Now that he was in the lift with Anna, though, his hearing aid was working perfectly. He heard the whisper of the steel hawsers, the detonation of the papers which Anna was tapping on her leg,
the brittle timpani of his own bones. He even heard and felt the air grow thicker as the lift went down. How long since he had last been to the lobby? How much longer since he’d passed
through Big Vic’s revolving doors? Three months at least. How long since God had last descended from the heavens to stand with mortals on the ground?

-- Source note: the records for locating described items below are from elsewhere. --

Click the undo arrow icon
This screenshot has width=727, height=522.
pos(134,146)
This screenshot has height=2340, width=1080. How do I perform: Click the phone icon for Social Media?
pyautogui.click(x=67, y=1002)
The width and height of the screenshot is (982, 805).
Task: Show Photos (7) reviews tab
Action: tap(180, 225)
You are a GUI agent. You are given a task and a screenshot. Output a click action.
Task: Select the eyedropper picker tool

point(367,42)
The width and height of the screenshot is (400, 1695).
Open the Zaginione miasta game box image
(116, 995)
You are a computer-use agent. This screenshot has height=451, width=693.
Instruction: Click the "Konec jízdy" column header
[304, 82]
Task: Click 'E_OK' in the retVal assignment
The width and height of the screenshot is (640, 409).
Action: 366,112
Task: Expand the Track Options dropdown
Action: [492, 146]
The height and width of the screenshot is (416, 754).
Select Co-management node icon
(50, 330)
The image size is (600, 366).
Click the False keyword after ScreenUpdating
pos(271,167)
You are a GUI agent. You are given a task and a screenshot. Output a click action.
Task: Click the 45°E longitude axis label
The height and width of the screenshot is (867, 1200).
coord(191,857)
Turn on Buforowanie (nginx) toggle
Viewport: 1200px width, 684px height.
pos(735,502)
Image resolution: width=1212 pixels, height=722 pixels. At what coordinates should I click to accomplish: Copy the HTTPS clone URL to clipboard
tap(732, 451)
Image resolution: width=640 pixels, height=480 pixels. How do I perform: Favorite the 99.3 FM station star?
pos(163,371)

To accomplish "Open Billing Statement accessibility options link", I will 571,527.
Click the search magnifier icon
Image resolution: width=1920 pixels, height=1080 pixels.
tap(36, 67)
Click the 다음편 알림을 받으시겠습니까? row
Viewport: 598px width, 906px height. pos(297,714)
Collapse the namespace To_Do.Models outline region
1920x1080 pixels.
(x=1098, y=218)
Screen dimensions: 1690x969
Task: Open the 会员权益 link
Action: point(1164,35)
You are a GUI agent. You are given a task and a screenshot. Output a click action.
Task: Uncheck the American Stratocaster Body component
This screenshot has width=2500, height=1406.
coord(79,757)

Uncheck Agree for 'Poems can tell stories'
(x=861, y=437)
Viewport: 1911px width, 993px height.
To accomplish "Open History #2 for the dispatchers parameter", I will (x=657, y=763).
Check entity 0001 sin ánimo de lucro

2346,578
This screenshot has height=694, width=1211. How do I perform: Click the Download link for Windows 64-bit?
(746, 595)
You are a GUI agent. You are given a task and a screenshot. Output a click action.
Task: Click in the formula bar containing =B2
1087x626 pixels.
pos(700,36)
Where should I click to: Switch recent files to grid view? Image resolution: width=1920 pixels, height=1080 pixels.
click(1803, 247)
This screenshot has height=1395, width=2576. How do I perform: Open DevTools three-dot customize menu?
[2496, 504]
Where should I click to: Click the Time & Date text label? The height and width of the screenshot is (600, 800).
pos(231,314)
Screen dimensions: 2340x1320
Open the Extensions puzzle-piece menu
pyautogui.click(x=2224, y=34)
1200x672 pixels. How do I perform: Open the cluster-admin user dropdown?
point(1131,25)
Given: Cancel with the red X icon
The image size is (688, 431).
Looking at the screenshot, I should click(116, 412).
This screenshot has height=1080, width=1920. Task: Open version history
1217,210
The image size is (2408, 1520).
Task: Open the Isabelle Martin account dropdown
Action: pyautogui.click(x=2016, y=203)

The power of the speech that he had been obliged to make for the journalists, the felicity of the words that came with such simplicity, had fired the old man with sufficient self-esteem to think
he could anaesthetize the crowd with ‘Arcadia will make you rich’. He was not nervous in the least – except, perhaps, that he was uneasy in the lift. It had dropped through twenty
floors and more and seemed to travel at a speed and with a purpose that was reckless. He had to steady himself on the lift’s steel walls, and then on Anna’s arm. He was not sorry when
his first journey for three months at least came to an end. The single door drew back and Victor looked out on the foliage of the atrium. All the ground-floor staff – receptionists, security,
commissionaires – were looking out onto the mall where marketeers were drenched in rain and indignation. Victor pushed his hair back – needlessly – with his hand. He buttoned his
coat, and walked across the atrium and stood, the shortest, oldest man, behind the crowd who blocked the exit doors. No one gave way. No one deferred. No one noticed him. He did not pass through
these revolving doors each day on his way to work or on his way back home. The man was not familiar.